---- THE INPUT
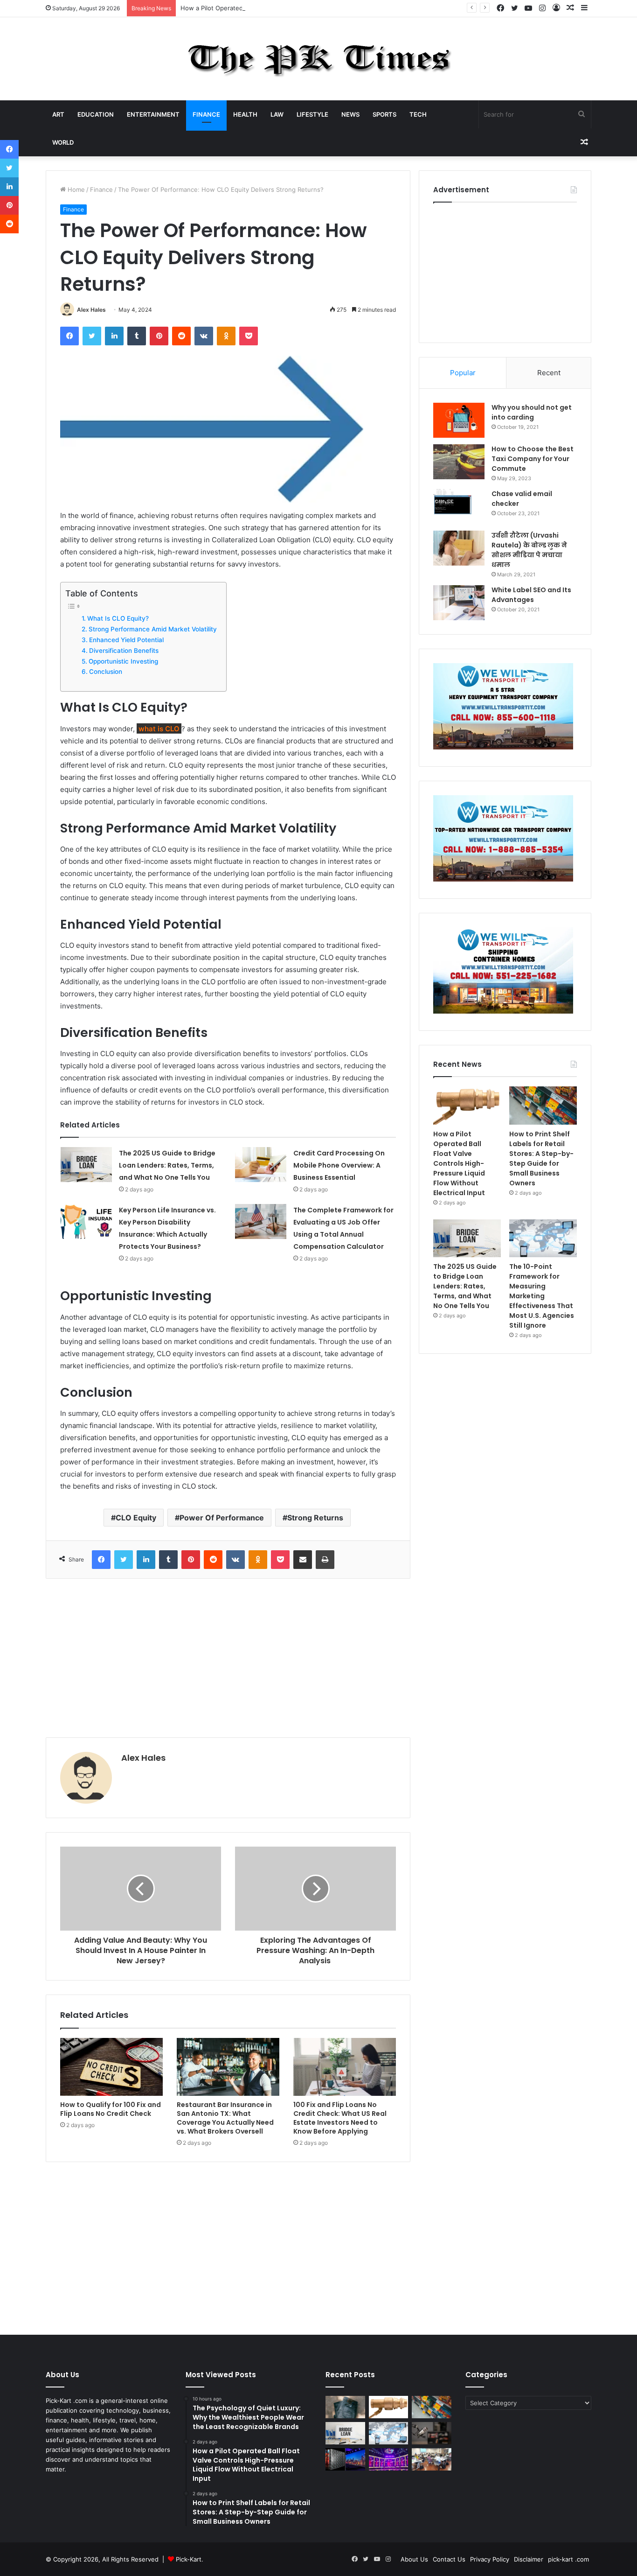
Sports (384, 114)
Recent (549, 372)
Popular (463, 372)
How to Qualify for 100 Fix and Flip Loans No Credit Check (110, 2109)
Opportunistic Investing (123, 661)
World (63, 142)
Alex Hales (91, 309)
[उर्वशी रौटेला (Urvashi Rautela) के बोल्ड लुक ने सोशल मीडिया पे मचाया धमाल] (459, 548)
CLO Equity (136, 1517)
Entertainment (153, 114)
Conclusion (105, 671)
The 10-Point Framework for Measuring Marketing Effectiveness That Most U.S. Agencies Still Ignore (541, 1296)
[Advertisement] (228, 1658)
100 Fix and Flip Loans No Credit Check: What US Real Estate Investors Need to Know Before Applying (340, 2118)
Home (75, 189)
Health (245, 114)
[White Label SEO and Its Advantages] (459, 602)
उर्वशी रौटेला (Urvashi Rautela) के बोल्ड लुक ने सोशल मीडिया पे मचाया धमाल (529, 550)
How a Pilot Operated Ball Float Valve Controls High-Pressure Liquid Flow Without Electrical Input (322, 8)
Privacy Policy (489, 2559)
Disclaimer (528, 2559)
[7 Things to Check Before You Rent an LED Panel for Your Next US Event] (389, 2459)
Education (95, 114)
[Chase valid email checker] (459, 506)
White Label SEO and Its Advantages (531, 594)
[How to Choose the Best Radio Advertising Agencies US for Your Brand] (431, 2433)
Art (58, 114)
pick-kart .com (568, 2559)
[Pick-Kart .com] (318, 59)
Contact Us (449, 2559)
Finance (206, 114)
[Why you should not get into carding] (459, 420)
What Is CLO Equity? (118, 618)
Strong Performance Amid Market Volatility (153, 629)
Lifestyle (312, 114)
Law (277, 114)
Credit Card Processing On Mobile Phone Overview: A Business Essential (339, 1165)
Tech (418, 114)
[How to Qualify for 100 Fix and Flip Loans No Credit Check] (111, 2067)
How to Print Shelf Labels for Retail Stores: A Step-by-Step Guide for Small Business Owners (541, 1158)
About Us (414, 2559)
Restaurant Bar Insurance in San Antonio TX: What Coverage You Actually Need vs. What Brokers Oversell (225, 2118)
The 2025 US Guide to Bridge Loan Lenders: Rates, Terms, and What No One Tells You (167, 1165)
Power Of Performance (222, 1517)
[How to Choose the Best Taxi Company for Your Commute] (459, 461)
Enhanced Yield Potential (126, 640)
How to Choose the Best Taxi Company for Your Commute (533, 458)
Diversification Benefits (124, 650)
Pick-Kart (188, 2559)
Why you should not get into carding (532, 412)
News (350, 114)
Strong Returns (315, 1517)
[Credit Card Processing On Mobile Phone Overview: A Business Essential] (260, 1164)
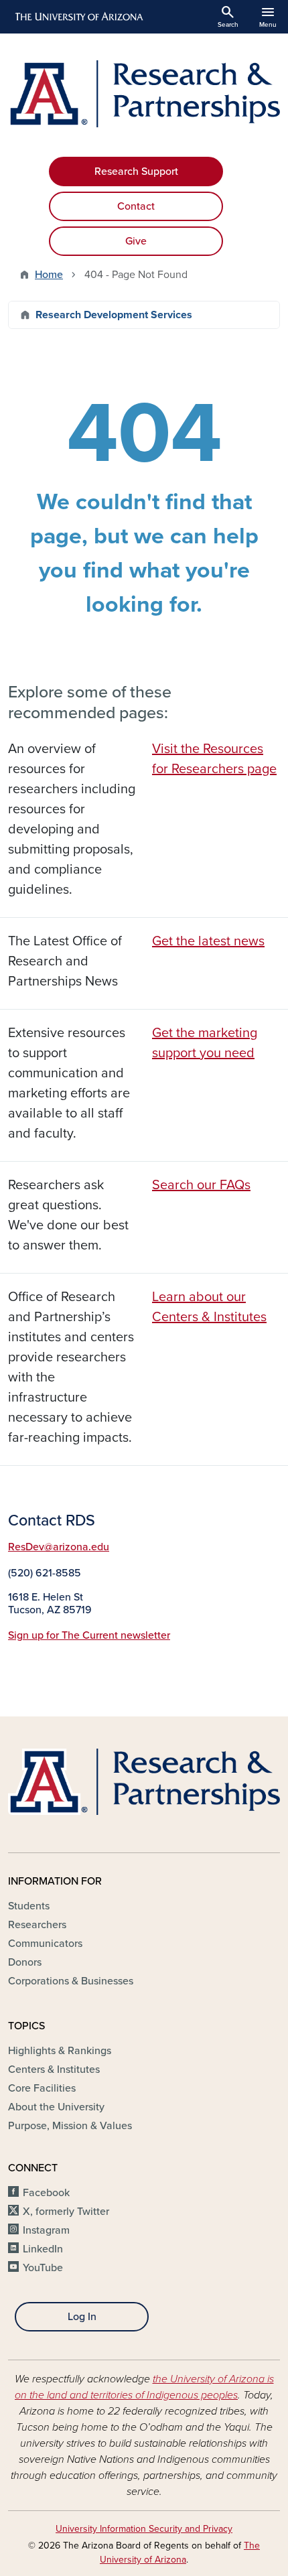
--------
Please repeat the records above exactly, leaving every picture out.

Sports (384, 114)
Recent (549, 372)
Popular (463, 372)
How to Qualify for 100 Fix and Flip Loans No Credit Check (110, 2109)
Opportunistic Investing (123, 661)
World (63, 142)
Alex Hales (91, 309)
[उर्वशी रौटेला (Urvashi Rautela) के बोल्ड लुक ने सोशल मीडिया पे मचाया धमाल] (459, 548)
CLO Equity (136, 1517)
Entertainment (153, 114)
Conclusion (105, 671)
The 10-Point Framework for Measuring Marketing Effectiveness That Most U.S. Agencies Still Ignore (541, 1296)
[Advertisement] (228, 1658)
100 Fix and Flip Loans No Credit Check: What US Real Estate Investors Need to Know Before Applying (340, 2118)
Home (75, 189)
Health (245, 114)
[White Label SEO and Its Advantages] (459, 602)
उर्वशी रौटेला (Urvashi Rautela) के बोल्ड लुक ने सोशल मीडिया पे मचाया धमाल (529, 550)
How a Pilot Operated Ball Float Valve Controls High-Pressure Liquid Flow Without Electrical Input (322, 8)
Privacy Policy (489, 2559)
Disclaimer (528, 2559)
[7 Things to Check Before You Rent an LED Panel for Your Next US Event] (389, 2459)
Education (95, 114)
[Chase valid email checker] (459, 506)
White Label SEO and Its Advantages (531, 594)
[How to Choose the Best Radio Advertising Agencies US for Your Brand] (431, 2433)
Art (58, 114)
pick-kart .com (568, 2559)
[Pick-Kart .com] (318, 59)
Contact Us (449, 2559)
Finance (206, 114)
[Why you should not get into carding] (459, 420)
What Is CLO Equity? (118, 618)
Strong Performance Amid Market Volatility (153, 629)
Lifestyle (312, 114)
Law (277, 114)
Credit Card Processing On Mobile Phone Overview: A Business Essential (339, 1165)
Tech (418, 114)
[How to Qualify for 100 Fix and Flip Loans No Credit Check] (111, 2067)
How to Print Shelf Labels for Retail Stores: A Step-by-Step Guide for Small Business Owners (541, 1158)
About Us (414, 2559)
Restaurant Bar Insurance in San Antonio TX: What Coverage You Actually Need vs. What Brokers Oversell (225, 2118)
The 2025 US Guide to Bridge Loan Lenders: Rates, Terms, and What No One Tells You (167, 1165)
Power Of Performance (222, 1517)
[How to Choose the Best Taxi Company for Your Commute] (459, 461)
Enhanced Yield Potential (126, 640)
How to Choose the Best Taxi Company for Your Commute (533, 458)
Diversification Benefits (124, 650)
Pick-Kart (188, 2559)
Why you should not get into carding (532, 412)
News (350, 114)
Strong Returns (315, 1517)
[Credit Card Processing On Mobile Phone Overview: A Business Essential] (260, 1164)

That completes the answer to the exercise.